During the last meeting, held 12 November, the CBE decided to cut the overnight deposit rate, overnight lending rate, and the rate of the main operation by 0.5 per cent (50 bps), to reach 8.25 per cent, 9.25 per cent, and 8.75 per cent respectively.
The discount rate was also cut by 0.5 per cent to 8.75 per cent.
The cuts brought the total cuts introduced in 2020 to four percent in response to the Covid-19 pandemic and its associated challenges on the global economy, and on the Egyptian economy in particular.
In March, the CBE decided to cut key interest rates by three percent (300 basis points) as a preemptive measure to contain the effects of the Covid-19 crisis on Egypt's economy and to maintain the gains of the government's economic reform programme, according to the CBE.
Over four meetings since March, the CBE has not introduced more interest rate cuts thanks to a declining headline inflation rate, which was under the limit the CBE set at nine percent (+/-3 percent) until the 12 November meeting.

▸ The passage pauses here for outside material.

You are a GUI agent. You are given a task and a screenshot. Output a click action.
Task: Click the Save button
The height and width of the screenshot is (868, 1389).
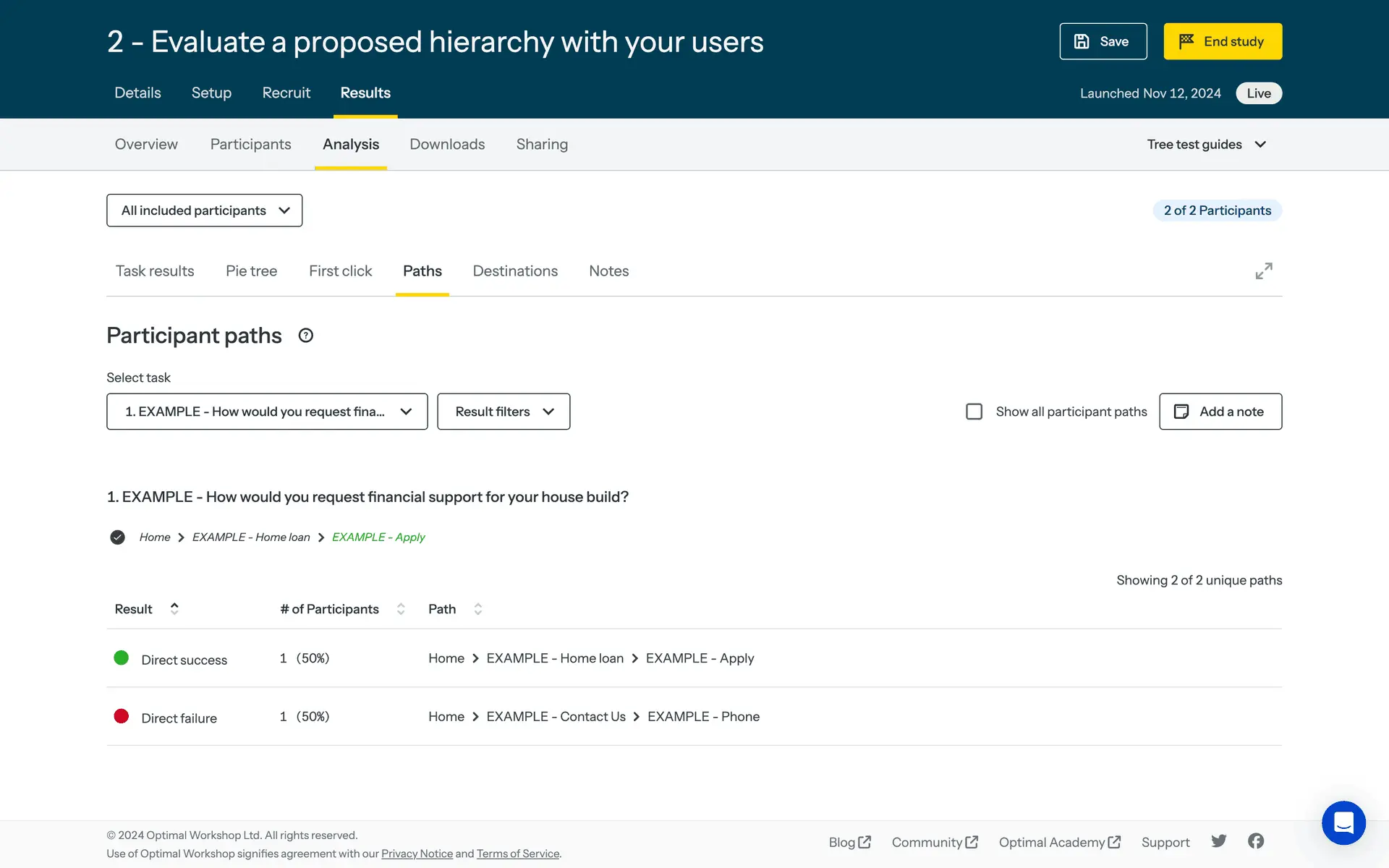point(1103,42)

Egypt’s recent monthly inflation rate increased by 1.1 percent in November to reach 2.9 percent, up from 1.8 percent in October, the Central Agency for Public Mobilisation and Statistics (CAPMAS) announced in December.
The annual headline inflation rate rose as well, to 6.3 percent in November, up from 2.7 percent in November 2019, according to CAPMAS.
CAPMAS attributed the increase in inflation rates to the rise in the price of foodstuffs and beverages in November by 3.2 percent, a four percent increase Y-o-Y.
Head of macro and financials at HC Securities and Investment, Monette Doss, expected the CBE to maintain current interest rates, despite the expected increase in inflation rates in December.
“We believe December inflation figures could accelerate further to 6.1 percent Y-o-Y, and 0.2 percent M-o-M, possibly correcting for November price increases resulting from supply shocks of some vegetables. However, inflation would still remain within the CBE’s target of nine per cent (+/- 3 percent) for the fourth quarter of 2020," Doss said.
Doss noted that declining unemployment levels to 7.3 percent in the third quarter of 2020 from 9.6 percent in the second quarter of the year mirrored positively on consumer spending, adding that the relative improvement in investor confidence along with monetary easing started to bear fruit as indicated by Egypt’s Purchasing Manager Index (PMI) exceeding the 50 benchmark in September, October and November, coming in at 50.4, 51.4 and 50.9 respectively.
Mashora Group’s consultant Charlene Rahall, on the other hand, expects the CBE to introduce cuts of 0.5 percent (50 bps) in Thursday's meeting.
Rahall attributed her expectation to recent inflation rates that remain low and high real rates, which are higher than in most emerging markets, and that leave a room for further monetary easing.
Rahall told Ahram Online that monetary policy easing and lower inflation will support business confidence and local consumption, boosting private sector activity and encouraging much-needed foreign direct investment (FDI).
“The Egyptian economy, which seems to exceed expectations during the current crisis, needs a strong rebound in tourism and FDI inflows to return to pre-Covid growth levels,” said Rahall.
In December, Fitch Solutions slightly downgraded its economic growth outlook for Egypt to 3.2 percent in 2021, down from 3.3 percent projected in November, expecting the country to achieve four percent economic growth over the next three years.
In its monthly outlook insights on the Middle East and North Africa (MENA) region, shared with Ahram Online, Fitch Solutions expects Egypt’s interest rate to stand at 9.75 percent until end of 2021, projecting that inflation will hit six percent in 2021, slightly above Fitch's projection in November of 5.9 percent.